Pictures excluded, please transcribe exactly the lines from the one with "This screenshot has height=203, width=550." through the end of the records below, and nothing more.
━━━━━━━━
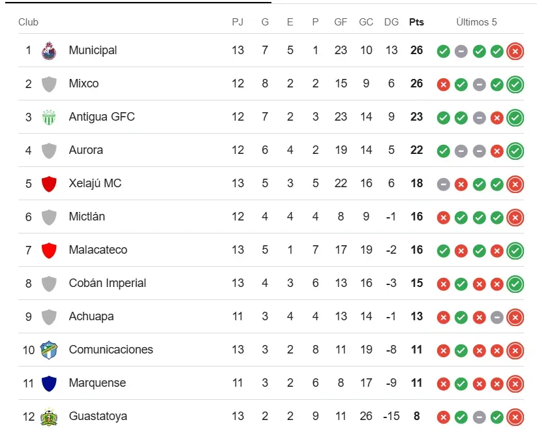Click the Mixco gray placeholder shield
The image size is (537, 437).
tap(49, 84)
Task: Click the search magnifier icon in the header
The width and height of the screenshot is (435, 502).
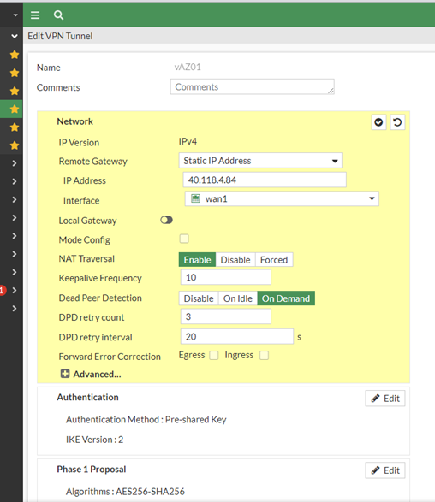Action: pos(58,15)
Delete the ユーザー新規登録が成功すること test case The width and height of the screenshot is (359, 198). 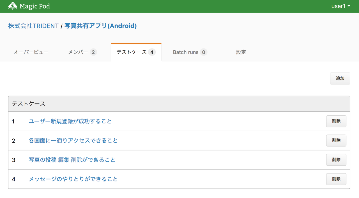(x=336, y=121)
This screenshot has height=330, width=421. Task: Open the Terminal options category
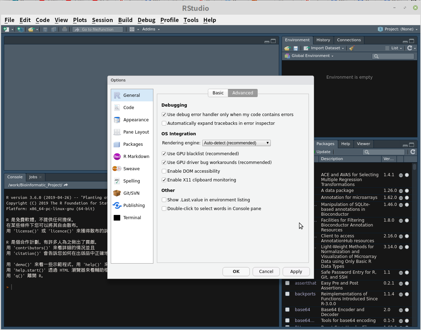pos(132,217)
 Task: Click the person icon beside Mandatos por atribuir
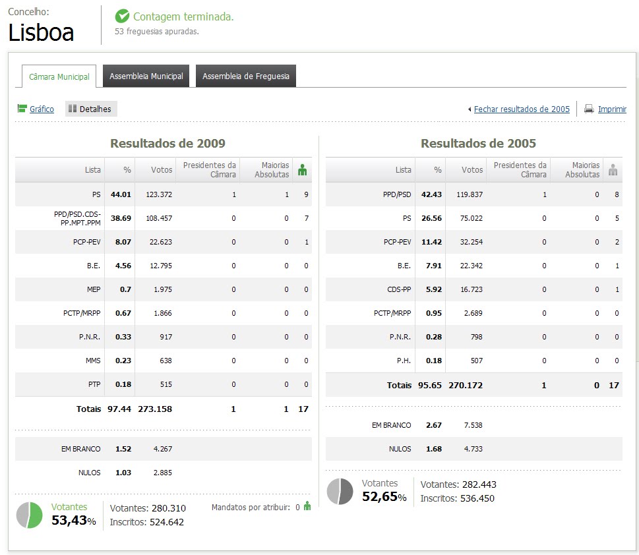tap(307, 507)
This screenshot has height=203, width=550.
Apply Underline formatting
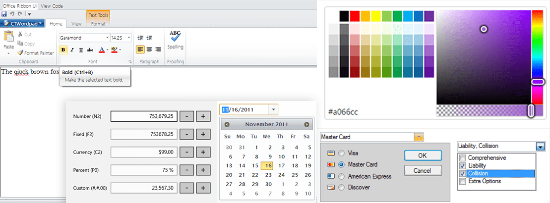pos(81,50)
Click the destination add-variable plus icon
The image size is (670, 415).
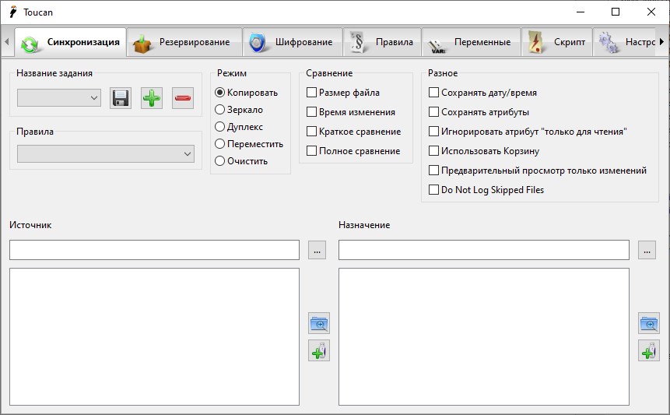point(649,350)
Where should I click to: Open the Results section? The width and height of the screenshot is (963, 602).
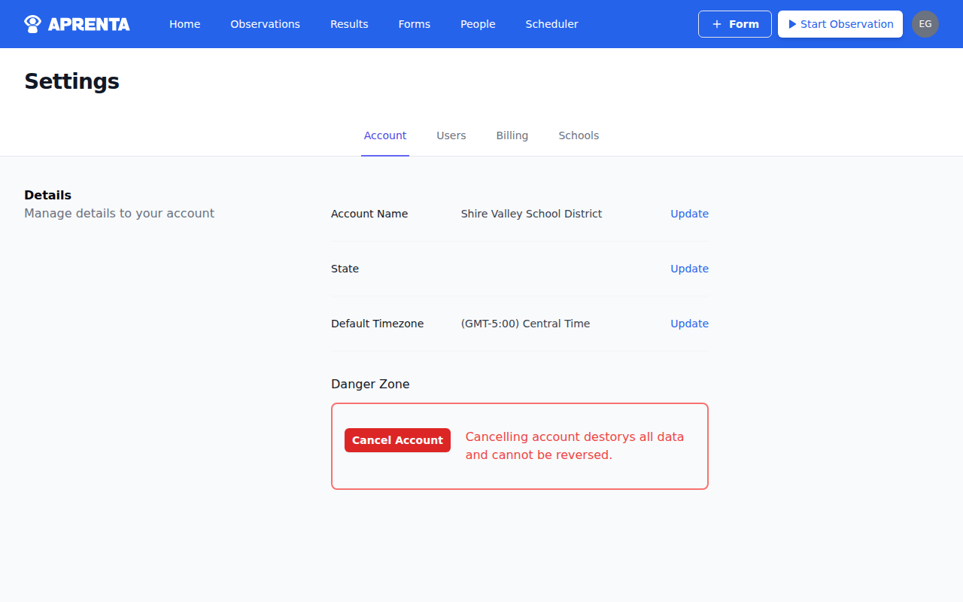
━━━━━━━━
■ Answer for the task:
This screenshot has height=203, width=550.
Apply Underline formatting
pos(81,50)
Click the destination add-variable plus icon
The image size is (670, 415).
point(649,350)
Where should I click to: Open the Results section? The width and height of the screenshot is (963, 602).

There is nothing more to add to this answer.